Return the records below character for character.
···
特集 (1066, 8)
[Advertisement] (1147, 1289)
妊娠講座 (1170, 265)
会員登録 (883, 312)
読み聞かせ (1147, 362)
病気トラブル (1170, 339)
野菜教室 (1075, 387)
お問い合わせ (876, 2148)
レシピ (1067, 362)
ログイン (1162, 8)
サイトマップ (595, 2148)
···
Response
特集 (1066, 8)
[Advertisement] (1147, 1289)
妊娠講座 (1170, 265)
会員登録 (883, 312)
読み聞かせ (1147, 362)
病気トラブル (1170, 339)
野菜教室 (1075, 387)
お問い合わせ (876, 2148)
レシピ (1067, 362)
ログイン (1162, 8)
サイトマップ (595, 2148)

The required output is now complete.